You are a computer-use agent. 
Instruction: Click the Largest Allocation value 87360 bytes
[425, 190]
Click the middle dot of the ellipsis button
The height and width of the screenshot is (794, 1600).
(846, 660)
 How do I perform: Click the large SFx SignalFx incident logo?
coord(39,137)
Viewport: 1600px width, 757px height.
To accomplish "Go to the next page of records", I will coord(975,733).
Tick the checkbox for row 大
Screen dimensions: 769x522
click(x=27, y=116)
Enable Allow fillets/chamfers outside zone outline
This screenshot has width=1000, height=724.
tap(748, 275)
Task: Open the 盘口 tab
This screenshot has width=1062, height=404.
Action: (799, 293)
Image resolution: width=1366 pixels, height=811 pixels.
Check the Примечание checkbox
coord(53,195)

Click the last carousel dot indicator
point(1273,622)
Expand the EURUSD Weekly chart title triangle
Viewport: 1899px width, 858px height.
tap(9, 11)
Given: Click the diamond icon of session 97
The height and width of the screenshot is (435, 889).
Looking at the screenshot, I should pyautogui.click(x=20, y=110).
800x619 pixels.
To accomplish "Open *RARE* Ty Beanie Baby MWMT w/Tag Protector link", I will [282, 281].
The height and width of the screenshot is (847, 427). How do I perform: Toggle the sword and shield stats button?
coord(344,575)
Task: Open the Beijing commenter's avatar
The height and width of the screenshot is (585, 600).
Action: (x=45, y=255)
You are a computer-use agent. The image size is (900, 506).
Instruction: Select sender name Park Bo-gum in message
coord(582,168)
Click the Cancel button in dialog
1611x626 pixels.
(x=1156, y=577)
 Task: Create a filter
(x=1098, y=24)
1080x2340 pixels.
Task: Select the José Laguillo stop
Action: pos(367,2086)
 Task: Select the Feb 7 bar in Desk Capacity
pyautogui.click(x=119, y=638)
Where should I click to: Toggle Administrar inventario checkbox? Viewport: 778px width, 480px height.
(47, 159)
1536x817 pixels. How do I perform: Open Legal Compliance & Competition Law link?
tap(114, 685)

What you should do:
From the material above, copy exactly the lines between the line holding "The height and width of the screenshot is (585, 600)." and the line holding "Click the Cancel button in dialog", inclusive, and only those.

Answer for the task:
The height and width of the screenshot is (585, 600).
Action: (x=45, y=255)
You are a computer-use agent. The image size is (900, 506).
Instruction: Select sender name Park Bo-gum in message
coord(582,168)
Click the Cancel button in dialog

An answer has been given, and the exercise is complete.